Update: I am updating this answer with this excellent resource here: https://blog.cloudflare.com/when-tcp-sockets-refuse-to-die/ Socket programming is complicated, so check out the links in this post.
None of the answers here seem accurate or useful. The OP does not look for BSD socket programming information. He is trying to figure out how to reliably handle failures of accept () ed client sockets in ZMQ on the REP socket to prevent server hangs or crashes.
As already noted, this problem is complicated by the fact that ZMQ tries to pretend that the listen () server socket matches the accept () ed socket (and there is no place in the documentation that describes how to set base timeouts on such sockets.)
My answer:
After much digging in the code, the only relevant socket options passed to accept () ed media seem to support the parameters from the parent listen () er. Therefore, the solution is to set the following parameters on the listening socket before calling send or recv:
void zmq_setup(zmq::context_t** context, zmq::socket_t** socket, const char* endpoint) { // Free old references. if(*socket != NULL) { (**socket).close(); (**socket).~socket_t(); } if(*context != NULL) { // Shutdown all previous server client-sockets. zmq_ctx_destroy((*context)); (**context).~context_t(); } *context = new zmq::context_t(1); *socket = new zmq::socket_t(**context, ZMQ_REP); // Enable TCP keep alive. int is_tcp_keep_alive = 1; (**socket).setsockopt(ZMQ_TCP_KEEPALIVE, &is_tcp_keep_alive, sizeof(is_tcp_keep_alive)); // Only send 2 probes to check if client is still alive. int tcp_probe_no = 2; (**socket).setsockopt(ZMQ_TCP_KEEPALIVE_CNT, &tcp_probe_no, sizeof(tcp_probe_no)); // How long does a con need to be "idle" for in seconds. int tcp_idle_timeout = 1; (**socket).setsockopt(ZMQ_TCP_KEEPALIVE_IDLE, &tcp_idle_timeout, sizeof(tcp_idle_timeout)); // Time in seconds between individual keep alive probes. int tcp_probe_interval = 1; (**socket).setsockopt(ZMQ_TCP_KEEPALIVE_INTVL, &tcp_probe_interval, sizeof(tcp_probe_interval)); // Discard pending messages in buf on close. int is_linger = 0; (**socket).setsockopt(ZMQ_LINGER, &is_linger, sizeof(is_linger)); // TCP user timeout on unacknowledged send buffer int is_user_timeout = 2; (**socket).setsockopt(ZMQ_TCP_MAXRT, &is_user_timeout, sizeof(is_user_timeout)); // Start internal enclave event server. printf("Host: Starting enclave event server\n"); (**socket).bind(endpoint); }
This means that the operating system aggressively checks the client socket for timeouts and reaps them for cleaning when the client does not return the heartbeat in time. As a result, the operating system will send SIGPIPE back to your program, and socket errors will bubble when sending / restoring a fixed hung server. Then you need to do two more things:
1. Handle SIGPIPE errors so that the program does not crash
#include <signal.h>
2. Check -1 returned by send or recv, and find ZMQ errors.

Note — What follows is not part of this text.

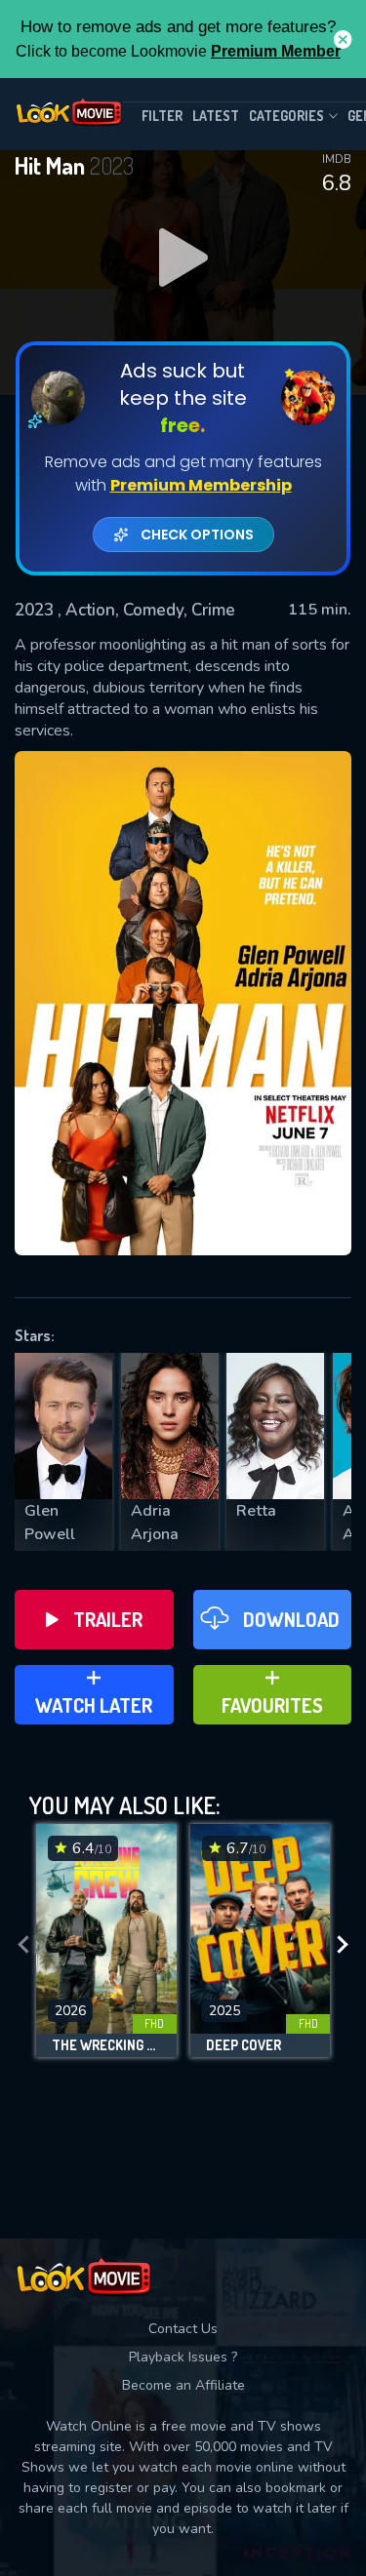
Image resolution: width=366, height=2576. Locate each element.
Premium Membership (201, 485)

// Eg skip broken accepted sockets (pseudo-code.) while (1): { try { if ((*socket).recv(&request)) == -1) throw -1; } catch (...) { // Prevent any endless error loops killing CPU. sleep(1) // Reset ZMQ state machine. try { zmq::message_t blank_reply = zmq::message_t(); (*socket).send (blank_reply); } catch (...) { 1; } continue; }
Notice the weird code that tries to send a response when a socket fails? In ZMQ, the server's βsocketβ REP is the endpoint for another program that creates the REQ socket for this server. As a result, if you recv for the REP socket with a hung client, the server toe will get stuck in the broken receive cycle, where it will wait forever to get a valid response.
To force the update on the destination computer, try sending a response. ZMQ detects that the socket is broken, and removes it from its queue. The server socket is peeling off, and the next recv call returns a new client from the queue.
To enable timeouts on an asynchronous client (in Python 3 ), the code should look something like this:
import asyncio import zmq import zmq.asyncio @asyncio.coroutine def req(endpoint): ms = 2000
Now you have several failure scenarios when something goes wrong.
By the way, if anyone is interested, the default value for TCP idle timeout on Linux is 7200 seconds or 2 hours. So you will wait a long time until the hung server does something!
Sources:
Denial of responsibility:
I tested this code and it seems to work, but does ZMQ really complicate testing it because the client reconnects when it fails? If someone wants to use this solution in production, I recommend writing a few basic unit tests first.
Server code can also be greatly improved with threads or polling so that multiple clients can be processed simultaneously. In the existing state, a malicious client can temporarily receive resources from the server (waiting time 3 seconds), which is not ideal.